-------- Extrait choisi

Une dissolution est le retour à l’état d’indépendance d’éléments autrefois groupés.

La personnalité juridique de la société ne disparaît pas immédiatement, car la société doit pouvoir achever ses engagements (sous peine d’engager sa responsabilité), récupérer ses créances, vendre ses actifs et payer ses créanciers. Il a donc toujours été admis que la personne morale survit à la dissolution pour les besoins de la liquidation, et ce principe a été repris aux articles 1844-8 al3 c.civ., et 391 al2 de la loi du 24/7/1966. Cette survie de la personnalité juridique de la société est nécessairement limitée par le but recherché, à savoir permettre la liquidation dans les meilleurs conditions.
Chapitre 1 : La dissolution.
Section 1 : Les causes de dissolution communes à toutes les sociétés.
§1 : La société a « fait son temps ».

A/ L’arrivée du terme.

Le contrat de société est nécessairement conclu pour une durée limitée. La durée maximum est de 99 ans, ce qui est souvent dans les sociétés de capitaux. Les sociétés de personnes prévoient en général une durée plus courte, prenant en compte la perspective d’un projet commun et le temps de réalisation vraisemblable. De plus, beaucoup d’évènements atteignant la personne des associés (décès) entraînent en principe sauf clause contraire, la dissolution.

A la survenance du terme fixé, la société est dissoute de droit : la loi permet aux associés de proroger la durée de la société, mais ils doivent alors être consultés sur ce point un an avant l’arrivée du terme. Si la société continue son activité en dépit de l’arrivée du terme, la jurisprudence n’est pas nette.

Com, 21/12/1992 estime que l’absence de publicité donnée à la dissolution empêche la réalisation d’actes valables par la société parvenue à terme : tout ce qui a été fait par la société serait donc frappé de nullité. En sens contraire, Com, 3/2/1993 considère que l’absence de publicité de la dissolution fait subsister la personne morale à l’égard des tiers. Tout se passe alors comme si les associés avaient admis la prorogation tacite de la société.

B/ Dissolution anticipée décidée par les associés.

· Dissolution résultant d’une clause statutaire : la jurisprudence puis l’article 1844-7 8° du code civil ont reconnu aux associés la possibilité de prévoir dans les statuts de nouvelles causes de dissolution, en plus de celles prévues par la loi. On peut ainsi imaginer que la suppression d’un régime fiscal de faveur soit une cause de dissolution anticipée, et il semble permis de prévoir dans les statuts que tout associé a le droit de prononcer la dissolution par sa volonté unilatérale.

----------------

### [Ensemble de tâches]
A. Recopiez mot pour mot le passage de l'extrait sur la dissolution des sociétés qui va de « Une dissolution est » à « toutes les sociétés. », ces deux bornes comprises.
B. D'après l'extrait sur la dissolution des sociétés, combien de temps avant l'arrivée du terme les associés doivent-ils être consultés pour proroger la durée de la société ?

-------- Lignes de données

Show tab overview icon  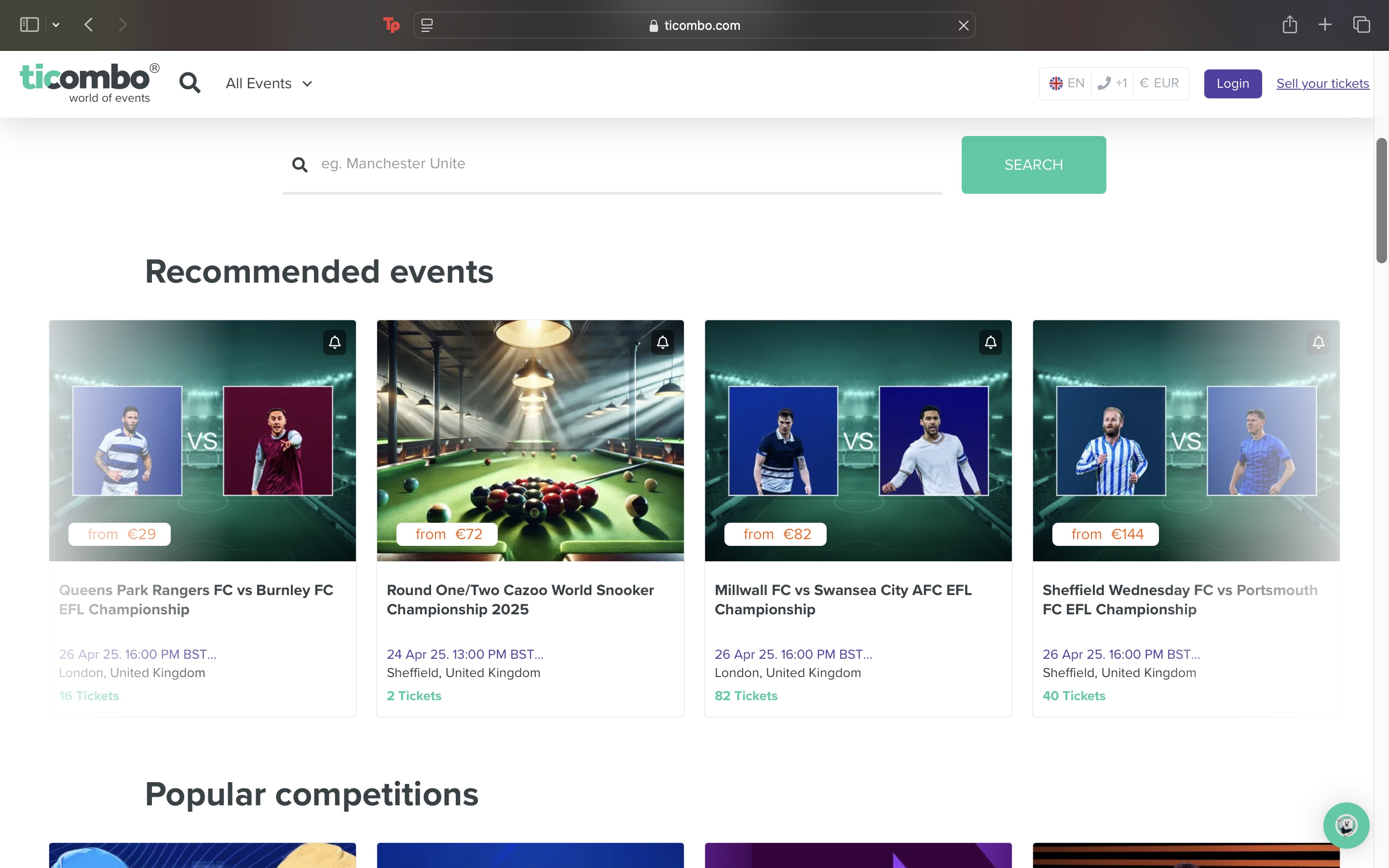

----------------
-------- Lignes de données

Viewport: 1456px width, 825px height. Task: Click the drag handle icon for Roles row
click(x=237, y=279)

----------------

### [Réponses attendues]
A.
Une dissolution est le retour à l’état d’indépendance d’éléments autrefois groupés.

La personnalité juridique de la société ne disparaît pas immédiatement, car la société doit pouvoir achever ses engagements (sous peine d’engager sa responsabilité), récupérer ses créances, vendre ses actifs et payer ses créanciers. Il a donc toujours été admis que la personne morale survit à la dissolution pour les besoins de la liquidation, et ce principe a été repris aux articles 1844-8 al3 c.civ., et 391 al2 de la loi du 24/7/1966. Cette survie de la personnalité juridique de la société est nécessairement limitée par le but recherché, à savoir permettre la liquidation dans les meilleurs conditions.
Chapitre 1 : La dissolution.
Section 1 : Les causes de dissolution communes à toutes les sociétés.

B. Un an avant l'arrivée du terme.